ROME — Once again a terrorist attack has cast a shadow over Holy Week, this time with a bomb blast at two Coptic Christian churches in Egypt that news reports say have left at least 36 people dead and more than 100 injured.

The first bombing, in Tanta, a Nile Delta city less than 60 miles outside Cairo, killed at least 25 and injured at least 78, Egypt’s Ministry of Health said. The second, carried out just a few hours later by a suicide bomber in Alexandria, hit the historic seat of the Coptic Pope, killing 11, including three police officers, and injuring 35, the ministry added.

Officials said that Pope Tawadros II was inside at the time of the attack but was not harmed. According to the Associated Press, the Islamic State group claimed responsibility on Sunday for the attacks.

Pope Francis reacted to the news during his Sunday address.

“May the Lord convert the hearts of those who sow fear, violence and terror,” Pope Francis said after celebrating Mass in St. Peter’s Square, reading from a note handed to him, to which he added: “And that of those who produce and sell weapons.”

He also expressed his closeness to the families of the victims, Coptic Pope Tawardos II and the “dear Egyptian church.”
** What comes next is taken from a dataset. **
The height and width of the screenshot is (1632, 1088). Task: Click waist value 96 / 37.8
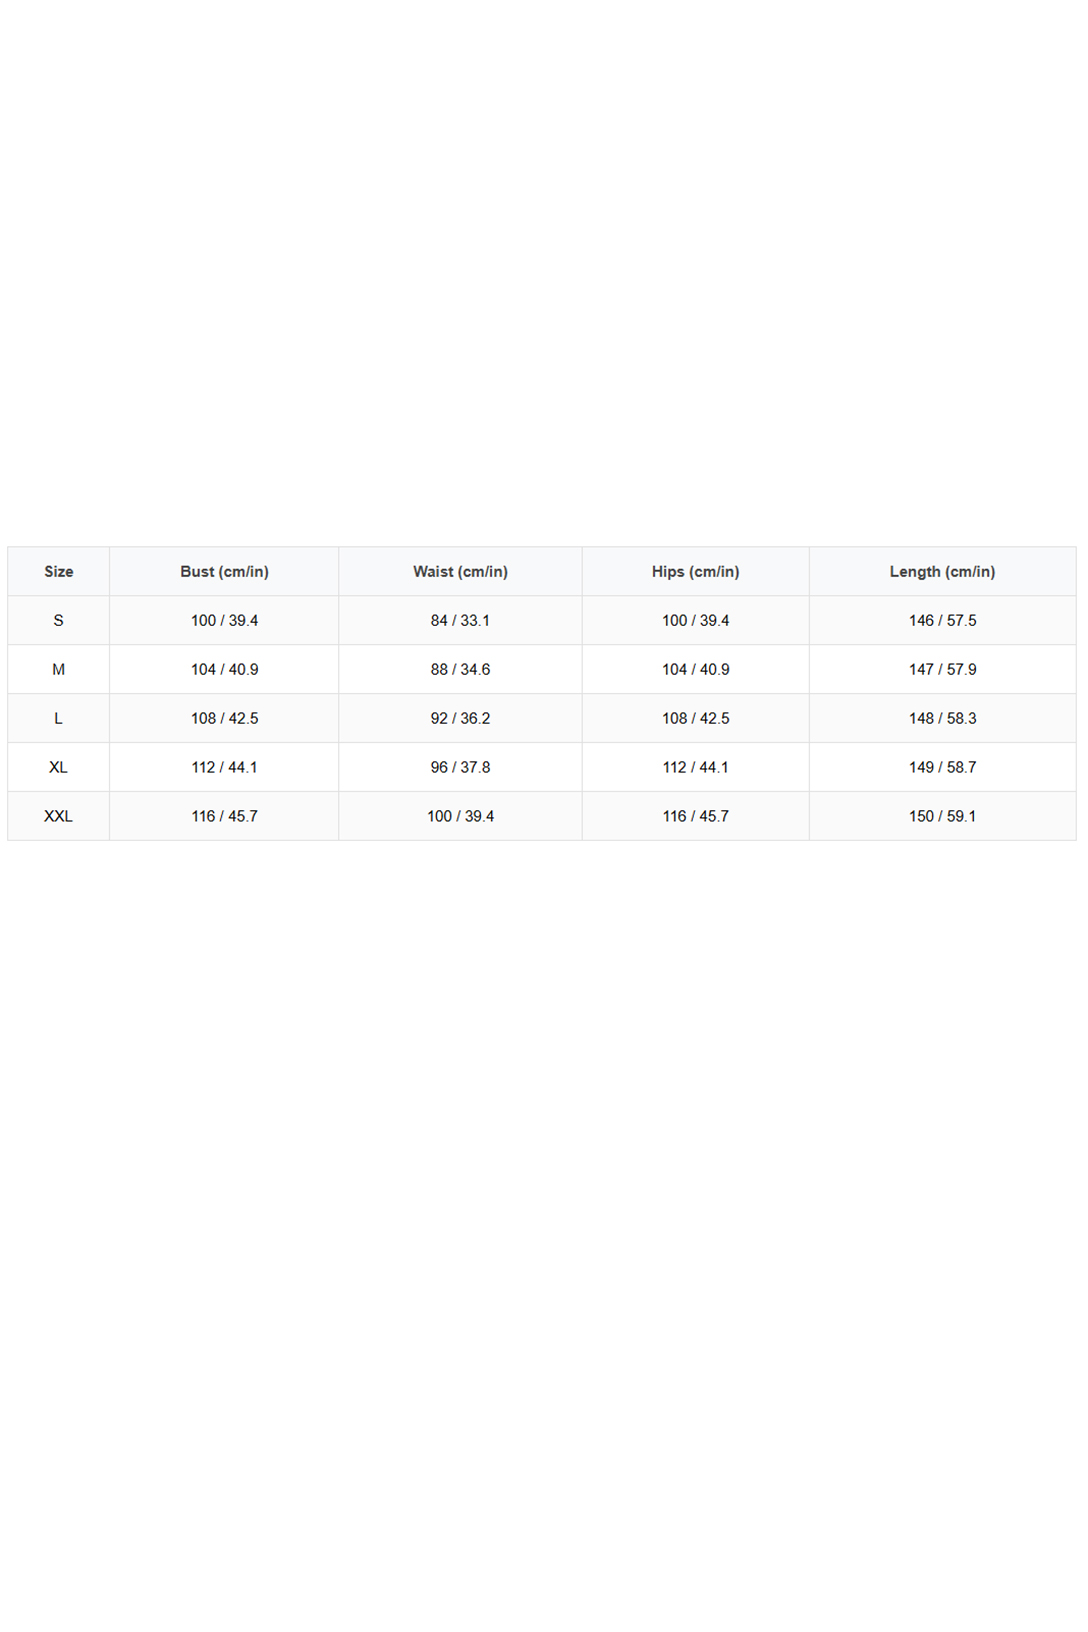(460, 768)
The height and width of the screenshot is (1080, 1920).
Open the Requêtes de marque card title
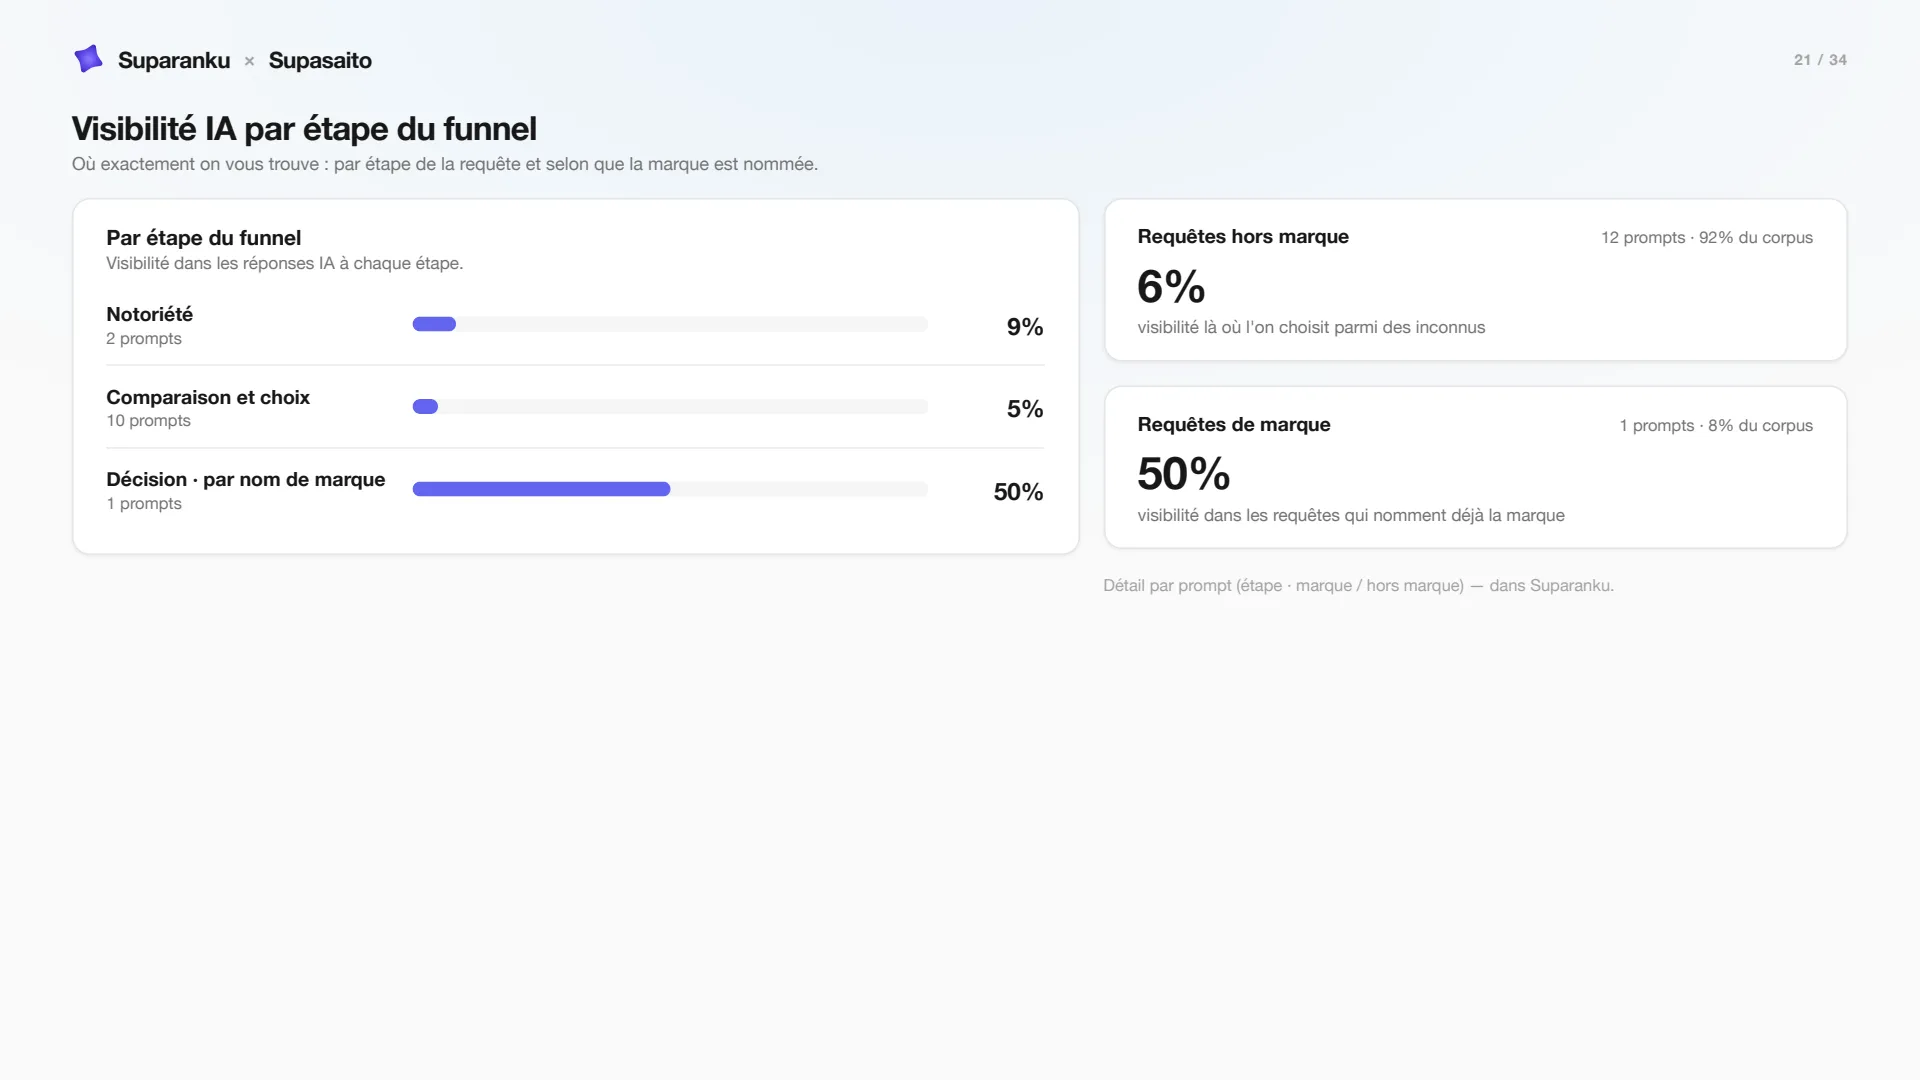point(1234,424)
The blast came at Tanta, some 60 miles north of Cairo, at St. George Coptic Church, which was packed with faithful participating in the celebration.
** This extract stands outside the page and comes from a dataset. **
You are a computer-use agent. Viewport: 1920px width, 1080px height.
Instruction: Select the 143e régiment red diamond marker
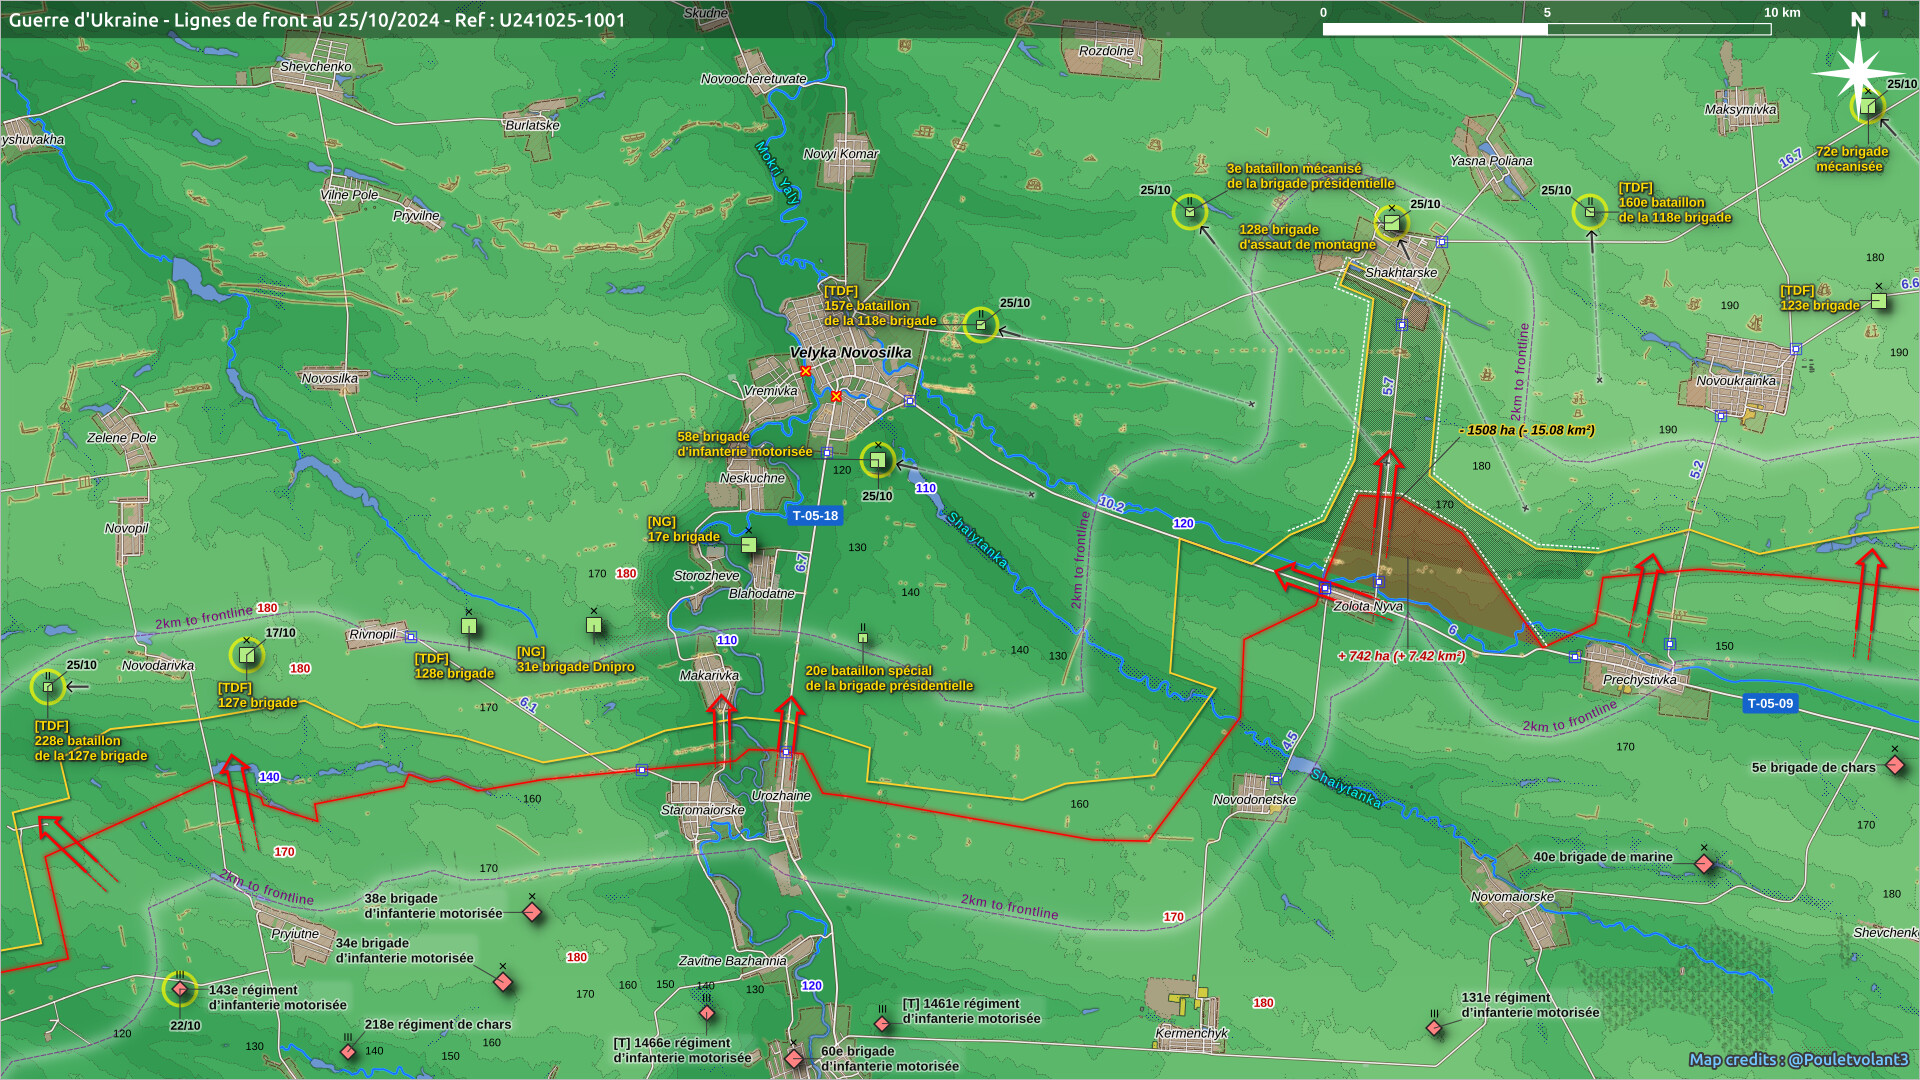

Reports of the attack began to surface as Pope Francis was celebrating Palm Sunday Mass for thousands of people in St. Peter’s Square, so he didn’t mention the attack in his homily.
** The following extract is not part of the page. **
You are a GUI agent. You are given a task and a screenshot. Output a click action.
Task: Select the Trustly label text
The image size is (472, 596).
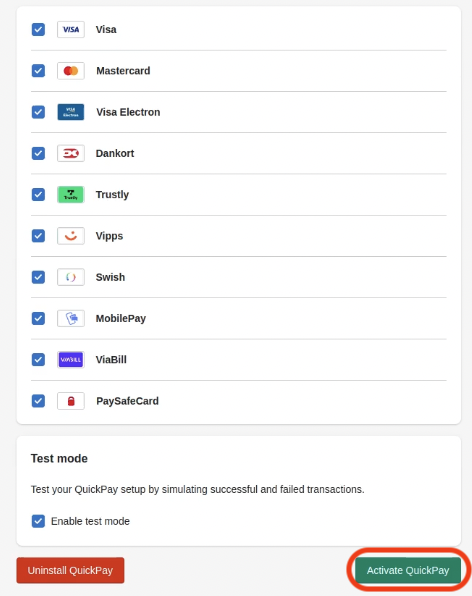[112, 195]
The liturgy commemorates the day in which Jesus entered Jerusalem on a donkey, greeted by the crowds who put palm leaves on the ground to welcome him. According to the Gospel, days later he was betrayed by Judas and crucified, two events marked by Christians around the world on Holy Thursday and Good Friday.

“This Jesus, who accepts the hosannas of the crowd, knows full well that they will soon be followed by the cry: ‘Crucify him!’” Francis said in his homily.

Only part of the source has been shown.